Re: or...
"It's the shape that makes stealth planes hard for radar to detect. Not having any large flat surfaces for the radar to give a simple return off, but to be all angular, so it reflects off in different directions. That's going to make solar panels particularly problematic,"
So hang a large, radar absorbing 'balloon' underneath the bird which deflects energy upwards and away, instead of reflecting. A bit like this handy patent suggests:
http://worldwide.espacenet.com/publicationDetails/biblio?CC=US&NR=5345238&KC=&FT=E&locale=en_EP
"Provide a way to position the solar panels so that they never reflect sunlight earthwards and use a very wide channel for your spread-spectrum comms and it should be invisible to earthly detection."

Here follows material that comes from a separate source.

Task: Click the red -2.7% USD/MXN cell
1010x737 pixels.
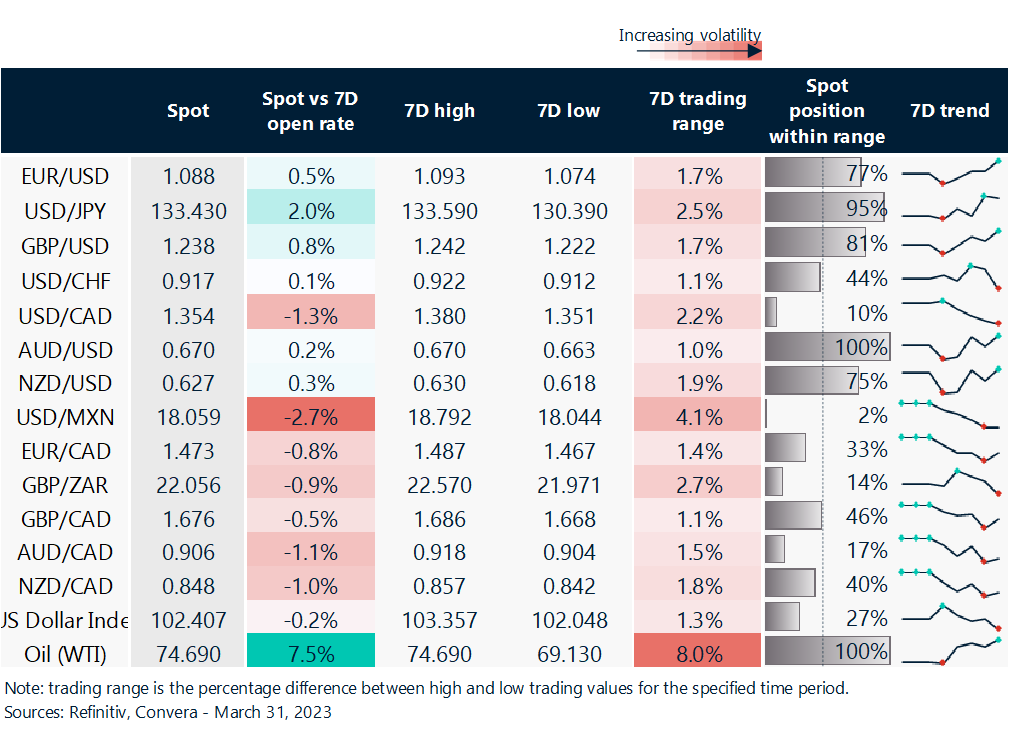Action: [310, 414]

Low orbit is not very far away, so visual making is as important as RADAR. Anyone with a decent telescope can get some fairly good pictures of spy sats. Some of them are the size of a bus. Photos of some here:
http://www.spacesafetymagazine.com/space-debris/astrophotography/view-keyhole-satellite/
"So we can assume that anything with is easily tracked like the X-37, is probably a decoy or not very important."
They're not far away and not hard to track. You'd be making an incorrect assumption.
Are all these decoys?
http://www.n2yo.com/satellites/?c=30
X-37 is relatively easily tracked when you have LOS and know where to look. Except it side-steps this issue by being very maneuverable, so you don't know where or when it's going to make an over-pass, making it much harder to counter than something in a typical orbit.